The emerging new interest in artificial intelligence (AI) has led to a paradigm shift in the field of computer architecture. Architectures that focus on machine learning and neuromorphic computing are increasingly being adopted into the mainstream. The design of future processors is increasingly being predicated on metrics based on cognitive applications. The interplay between the development of state-of-the-art algorithms in cognitive sciences, computer vision, speech recognition and the design of the underlying system architectures has resulted in several cross-disciplinary advances. After highly successful editions of the Workshop on Cognitive Architectures in the past, in this year’s edition we expect to consolidate the many recent works in this field and provide concrete roadmaps as to what subsequent directions the research in this field should take. This workshop at HPCA proposes to bring together researchers and practitioners within systems architecture, computer vision, artificial intelligence and robotics to discuss the latest ideas, applications and commercialization strategies around the cognitive computing theme. In addition, it also aims to foster an interest in such emerging fields among industry and academic researchers alike. The primary focus is expected to be on driving towards a better understanding of key cognitive algorithms of interest and the allied architectural support issues.

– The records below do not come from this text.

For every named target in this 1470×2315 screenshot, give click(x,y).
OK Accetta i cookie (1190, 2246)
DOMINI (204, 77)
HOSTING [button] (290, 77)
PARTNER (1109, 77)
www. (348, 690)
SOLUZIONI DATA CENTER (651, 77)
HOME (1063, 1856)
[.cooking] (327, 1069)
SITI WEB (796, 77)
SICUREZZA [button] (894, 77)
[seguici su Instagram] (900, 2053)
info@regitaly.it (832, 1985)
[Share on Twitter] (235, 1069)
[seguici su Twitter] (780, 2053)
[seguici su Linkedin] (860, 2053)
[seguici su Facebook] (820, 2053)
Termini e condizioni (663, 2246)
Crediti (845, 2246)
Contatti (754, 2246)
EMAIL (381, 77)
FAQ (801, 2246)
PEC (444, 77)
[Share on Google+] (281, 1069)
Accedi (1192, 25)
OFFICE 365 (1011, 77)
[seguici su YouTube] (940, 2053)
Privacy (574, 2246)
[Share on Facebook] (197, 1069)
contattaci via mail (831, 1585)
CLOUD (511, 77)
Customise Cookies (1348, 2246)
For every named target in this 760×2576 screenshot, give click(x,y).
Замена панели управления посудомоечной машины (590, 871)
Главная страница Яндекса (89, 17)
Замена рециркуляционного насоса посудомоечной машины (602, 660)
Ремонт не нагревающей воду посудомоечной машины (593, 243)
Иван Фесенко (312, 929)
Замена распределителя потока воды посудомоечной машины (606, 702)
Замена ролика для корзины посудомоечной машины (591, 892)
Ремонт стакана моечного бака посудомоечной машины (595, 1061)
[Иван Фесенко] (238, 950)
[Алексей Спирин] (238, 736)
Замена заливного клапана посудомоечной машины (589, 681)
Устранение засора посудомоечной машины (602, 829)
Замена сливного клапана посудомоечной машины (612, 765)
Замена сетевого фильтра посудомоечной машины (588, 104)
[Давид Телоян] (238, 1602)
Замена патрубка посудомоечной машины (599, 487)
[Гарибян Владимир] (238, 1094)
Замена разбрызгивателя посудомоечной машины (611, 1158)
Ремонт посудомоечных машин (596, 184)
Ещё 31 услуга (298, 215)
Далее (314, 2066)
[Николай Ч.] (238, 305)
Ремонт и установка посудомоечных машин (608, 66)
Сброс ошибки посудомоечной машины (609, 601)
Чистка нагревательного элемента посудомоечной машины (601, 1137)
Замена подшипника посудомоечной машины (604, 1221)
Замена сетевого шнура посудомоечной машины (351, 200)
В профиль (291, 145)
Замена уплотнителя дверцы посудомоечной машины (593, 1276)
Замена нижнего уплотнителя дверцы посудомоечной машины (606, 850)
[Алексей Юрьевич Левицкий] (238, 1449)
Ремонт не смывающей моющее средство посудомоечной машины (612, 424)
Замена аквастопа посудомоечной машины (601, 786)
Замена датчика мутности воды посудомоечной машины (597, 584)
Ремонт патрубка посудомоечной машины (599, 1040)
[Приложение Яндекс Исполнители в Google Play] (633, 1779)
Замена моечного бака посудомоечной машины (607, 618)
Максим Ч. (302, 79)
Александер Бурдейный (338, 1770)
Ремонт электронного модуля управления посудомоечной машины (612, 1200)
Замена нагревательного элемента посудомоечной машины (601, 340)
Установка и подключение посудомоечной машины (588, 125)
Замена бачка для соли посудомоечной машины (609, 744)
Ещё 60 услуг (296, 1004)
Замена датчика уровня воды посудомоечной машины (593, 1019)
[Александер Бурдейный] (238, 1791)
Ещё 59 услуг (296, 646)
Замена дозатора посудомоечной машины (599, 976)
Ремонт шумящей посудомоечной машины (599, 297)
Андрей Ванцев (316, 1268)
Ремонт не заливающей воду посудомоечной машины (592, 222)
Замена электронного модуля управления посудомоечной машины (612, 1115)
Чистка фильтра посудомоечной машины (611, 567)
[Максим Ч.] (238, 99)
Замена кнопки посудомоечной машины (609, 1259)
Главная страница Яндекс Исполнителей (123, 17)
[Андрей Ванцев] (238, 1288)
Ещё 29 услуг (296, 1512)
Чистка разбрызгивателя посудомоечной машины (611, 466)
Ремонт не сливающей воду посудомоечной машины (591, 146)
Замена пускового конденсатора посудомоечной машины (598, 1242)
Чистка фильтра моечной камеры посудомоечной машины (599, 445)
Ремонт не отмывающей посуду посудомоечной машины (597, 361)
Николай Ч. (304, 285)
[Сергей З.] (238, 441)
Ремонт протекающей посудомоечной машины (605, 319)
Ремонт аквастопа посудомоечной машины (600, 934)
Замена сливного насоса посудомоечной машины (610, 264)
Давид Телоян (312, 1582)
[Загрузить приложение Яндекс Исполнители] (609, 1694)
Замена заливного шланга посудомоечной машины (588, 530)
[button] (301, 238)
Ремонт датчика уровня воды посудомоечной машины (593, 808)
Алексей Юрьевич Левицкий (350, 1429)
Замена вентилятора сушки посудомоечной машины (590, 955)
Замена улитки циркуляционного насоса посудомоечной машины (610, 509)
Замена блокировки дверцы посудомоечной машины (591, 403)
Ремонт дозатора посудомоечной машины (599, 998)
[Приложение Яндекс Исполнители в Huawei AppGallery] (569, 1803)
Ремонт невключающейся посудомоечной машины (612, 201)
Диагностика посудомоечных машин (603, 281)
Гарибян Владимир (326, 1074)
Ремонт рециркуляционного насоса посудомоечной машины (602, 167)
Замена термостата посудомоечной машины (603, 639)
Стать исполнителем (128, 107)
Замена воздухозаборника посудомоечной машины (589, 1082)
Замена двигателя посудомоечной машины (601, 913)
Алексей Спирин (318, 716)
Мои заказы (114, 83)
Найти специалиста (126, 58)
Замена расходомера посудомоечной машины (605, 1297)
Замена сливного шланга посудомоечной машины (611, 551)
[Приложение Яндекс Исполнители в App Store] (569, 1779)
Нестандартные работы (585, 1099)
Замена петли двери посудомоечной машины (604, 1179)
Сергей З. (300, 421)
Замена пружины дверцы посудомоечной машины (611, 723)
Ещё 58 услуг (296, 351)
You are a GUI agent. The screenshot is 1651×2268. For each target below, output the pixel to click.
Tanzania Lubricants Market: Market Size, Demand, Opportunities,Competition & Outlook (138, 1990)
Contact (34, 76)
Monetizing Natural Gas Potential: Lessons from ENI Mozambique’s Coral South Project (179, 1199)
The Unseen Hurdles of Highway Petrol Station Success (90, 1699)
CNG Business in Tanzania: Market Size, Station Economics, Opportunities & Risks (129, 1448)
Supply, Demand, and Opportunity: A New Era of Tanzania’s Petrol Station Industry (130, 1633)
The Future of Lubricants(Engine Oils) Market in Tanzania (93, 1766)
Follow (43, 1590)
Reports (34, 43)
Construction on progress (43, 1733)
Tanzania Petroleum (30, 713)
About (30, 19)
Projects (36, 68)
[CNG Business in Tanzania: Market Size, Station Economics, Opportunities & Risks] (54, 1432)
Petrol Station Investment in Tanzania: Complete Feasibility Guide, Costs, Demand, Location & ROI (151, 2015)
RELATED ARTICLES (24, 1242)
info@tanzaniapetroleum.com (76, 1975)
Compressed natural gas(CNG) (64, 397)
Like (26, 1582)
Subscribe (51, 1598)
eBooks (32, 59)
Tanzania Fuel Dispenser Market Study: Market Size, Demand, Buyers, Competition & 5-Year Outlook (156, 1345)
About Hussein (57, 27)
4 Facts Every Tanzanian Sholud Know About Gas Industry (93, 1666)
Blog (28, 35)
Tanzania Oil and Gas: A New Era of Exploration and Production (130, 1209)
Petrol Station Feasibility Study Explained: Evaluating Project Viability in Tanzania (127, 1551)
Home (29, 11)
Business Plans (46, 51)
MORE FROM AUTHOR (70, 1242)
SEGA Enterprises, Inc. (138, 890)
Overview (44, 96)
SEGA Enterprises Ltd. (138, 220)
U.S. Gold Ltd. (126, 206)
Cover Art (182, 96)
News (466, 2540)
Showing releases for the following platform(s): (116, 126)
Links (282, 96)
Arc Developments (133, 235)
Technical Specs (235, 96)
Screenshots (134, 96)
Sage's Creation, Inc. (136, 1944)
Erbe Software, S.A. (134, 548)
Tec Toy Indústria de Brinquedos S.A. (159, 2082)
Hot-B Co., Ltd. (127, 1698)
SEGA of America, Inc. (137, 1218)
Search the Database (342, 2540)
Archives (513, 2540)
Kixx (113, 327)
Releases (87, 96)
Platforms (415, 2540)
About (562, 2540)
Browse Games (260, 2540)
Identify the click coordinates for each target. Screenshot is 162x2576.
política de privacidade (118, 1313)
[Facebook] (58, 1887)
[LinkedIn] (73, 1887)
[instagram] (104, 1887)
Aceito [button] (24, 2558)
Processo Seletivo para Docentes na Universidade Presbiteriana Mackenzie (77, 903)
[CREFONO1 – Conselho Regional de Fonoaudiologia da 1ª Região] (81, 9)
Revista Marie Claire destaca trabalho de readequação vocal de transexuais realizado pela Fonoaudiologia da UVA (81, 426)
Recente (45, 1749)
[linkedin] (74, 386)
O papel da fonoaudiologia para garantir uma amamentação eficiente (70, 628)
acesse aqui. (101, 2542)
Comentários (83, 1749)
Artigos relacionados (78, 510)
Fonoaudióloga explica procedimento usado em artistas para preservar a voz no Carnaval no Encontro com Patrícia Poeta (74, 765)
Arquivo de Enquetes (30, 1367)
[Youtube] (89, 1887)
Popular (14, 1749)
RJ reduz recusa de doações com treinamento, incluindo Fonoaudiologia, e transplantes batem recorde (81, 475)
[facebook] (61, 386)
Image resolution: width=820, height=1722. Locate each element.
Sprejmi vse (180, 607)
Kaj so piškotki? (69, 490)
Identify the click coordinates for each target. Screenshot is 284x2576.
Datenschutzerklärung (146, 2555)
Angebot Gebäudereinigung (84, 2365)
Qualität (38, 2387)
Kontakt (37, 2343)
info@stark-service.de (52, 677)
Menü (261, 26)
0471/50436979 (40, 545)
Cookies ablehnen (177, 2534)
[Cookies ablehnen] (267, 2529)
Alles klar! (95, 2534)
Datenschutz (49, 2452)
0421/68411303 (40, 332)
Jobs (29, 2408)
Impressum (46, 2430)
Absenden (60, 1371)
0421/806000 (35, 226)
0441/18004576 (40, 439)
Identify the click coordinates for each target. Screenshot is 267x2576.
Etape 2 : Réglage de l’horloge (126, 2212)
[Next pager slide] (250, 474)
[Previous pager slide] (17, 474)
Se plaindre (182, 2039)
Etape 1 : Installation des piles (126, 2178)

Of particular interest are application areas of mobile cognition, which may comprise of a distributed swarm of intelligent computing modules. This paradigm is relevant in the context of unmanned aerial vehicles and connected cars. Further, the rising investment by industry in designing IoT (Internet-of-Things) platforms, has resulted in several opportunities to build architectures that support capabilities such as intelligent data exchange and interaction with cloud, pattern matching, data analytics and other cognitive aspects to build truly transformative systems.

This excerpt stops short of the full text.